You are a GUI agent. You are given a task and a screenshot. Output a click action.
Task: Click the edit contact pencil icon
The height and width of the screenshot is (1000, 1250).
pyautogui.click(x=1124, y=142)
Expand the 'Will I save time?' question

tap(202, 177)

- - -

* Requirement *
Starting with the line that contains "The height and", copy each line through the end of the data exactly, and leave out all earlier lines.

* Answer box *
The height and width of the screenshot is (1000, 1250).
pyautogui.click(x=1124, y=142)
Expand the 'Will I save time?' question

tap(202, 177)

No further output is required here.